Michel Polnareff, en concert sur le Champ de Mars pour le 14 juillet 2007, devant 600.000 spectateurs © M6Voir : tous les temps forts de ce 14 juillet en images
Dans l'après-midi, on pouvait encore voir des tâches vertes du gazon du Champ de Mars. Dès 19h, c'en était fini : les pelouses derrière la Tour Eiffel étaient littéralement envahies par une foule venue danser et chanter en face de Bob Sinclar aux platines. Et à 22h, en plein concert de Michel Polnareff, la préfecture annonçait 600.000 personnes, soit le double de ce qui était prévu ! Avant le feu d'artifice lancé depuis le Trocadéro, un concert géant, baptisé "concert de la fraternité", était organisé ce samedi soir 14 juillet, avec Michel Polnareff, en clou de la soirée, une demande expresse du président qui voulait un "concert populaire".
Le chanteur de 63 ans aux éternelles lunettes blanches, en tournée en France depuis le 2 mars, a chanté 14 de ses tubes.
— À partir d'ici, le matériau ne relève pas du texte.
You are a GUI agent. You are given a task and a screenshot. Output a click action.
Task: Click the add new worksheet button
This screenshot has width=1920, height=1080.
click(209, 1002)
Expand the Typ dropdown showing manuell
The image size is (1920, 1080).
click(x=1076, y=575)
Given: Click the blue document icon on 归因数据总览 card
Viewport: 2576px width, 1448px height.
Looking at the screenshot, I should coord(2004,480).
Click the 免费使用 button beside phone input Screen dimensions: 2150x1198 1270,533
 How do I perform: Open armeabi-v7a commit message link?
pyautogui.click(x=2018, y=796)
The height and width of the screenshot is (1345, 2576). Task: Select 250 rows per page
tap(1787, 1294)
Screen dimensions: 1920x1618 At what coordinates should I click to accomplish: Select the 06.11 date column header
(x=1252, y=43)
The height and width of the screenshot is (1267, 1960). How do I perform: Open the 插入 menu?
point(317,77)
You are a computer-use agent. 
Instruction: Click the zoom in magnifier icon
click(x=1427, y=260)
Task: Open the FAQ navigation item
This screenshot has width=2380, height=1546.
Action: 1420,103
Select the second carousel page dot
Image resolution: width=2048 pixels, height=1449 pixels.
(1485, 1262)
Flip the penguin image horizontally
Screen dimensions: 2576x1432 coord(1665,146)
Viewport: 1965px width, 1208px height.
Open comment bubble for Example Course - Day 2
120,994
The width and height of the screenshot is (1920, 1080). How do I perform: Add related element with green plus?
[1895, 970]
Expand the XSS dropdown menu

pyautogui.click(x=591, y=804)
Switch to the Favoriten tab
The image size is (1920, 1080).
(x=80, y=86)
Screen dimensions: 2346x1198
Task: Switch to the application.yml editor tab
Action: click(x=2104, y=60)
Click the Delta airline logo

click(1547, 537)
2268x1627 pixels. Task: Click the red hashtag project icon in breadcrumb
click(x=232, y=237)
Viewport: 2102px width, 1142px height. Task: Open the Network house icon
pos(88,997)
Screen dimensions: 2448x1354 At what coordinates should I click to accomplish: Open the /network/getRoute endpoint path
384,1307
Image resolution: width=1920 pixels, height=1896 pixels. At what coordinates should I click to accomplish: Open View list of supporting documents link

Drapeau bleu-blanc-rouge sur le dos, il a commencé par "C'est une poupée qui fait non", aussitôt repris par la foule. Dans le public surexcité, de nombreuses perruques frisées et blondes et lunettes blanches à la Polnareff, et... Nicolas Sarkozy en compagnie de l'aînée de son épouse, Judith. "Je ne monterai pas sur scène, je ne danserai pas, je ne chanterai pas !", avait-il promis peu avant le concert, interviewé par France 2 à son arrivée au Champ de Mars. Avant d'entonner "On ira tous au paradis", Polnareff, se disant "très très flatté du choix de Nicolas Sarkozy" lui a lancé : "Monsieur le président, avec tout mon respect, je vous dit merde pour nous emmener au paradis".
Polnareff a succédé sur la scène à des artistes européens : le groupe de rock allemand Tokio Hotel, l'Italienne Laura Paosini et la chanteuse de R & B canadienne d'origine portugaise Nelly Furtado. La journée avait déjà débuté sous le signe de l'Union européenne, avec un défilé militaire auquel des hommes des 26 autres membres de l'UE ont participé (lire notre article), et sous une note "populaire" déjà, à la demande de Nicolas Sarkozy, avait une garden-party ayant accueilli 2000 anonymes, victimes ou héros (lire notre article). "Je veux que l'Elysée soit la maison du peuple français", a-t-il expliqué samedi soir en arrivant au concert. Et comme on l'interrogeait sur ses apparitions multiples, comme là, au concert : "je suis un Français comme les autres. J'aime la musique (...) Je ne suis pas enfermé dans une tour d'ivoire (...) Je n'ai pas envie de me cacher".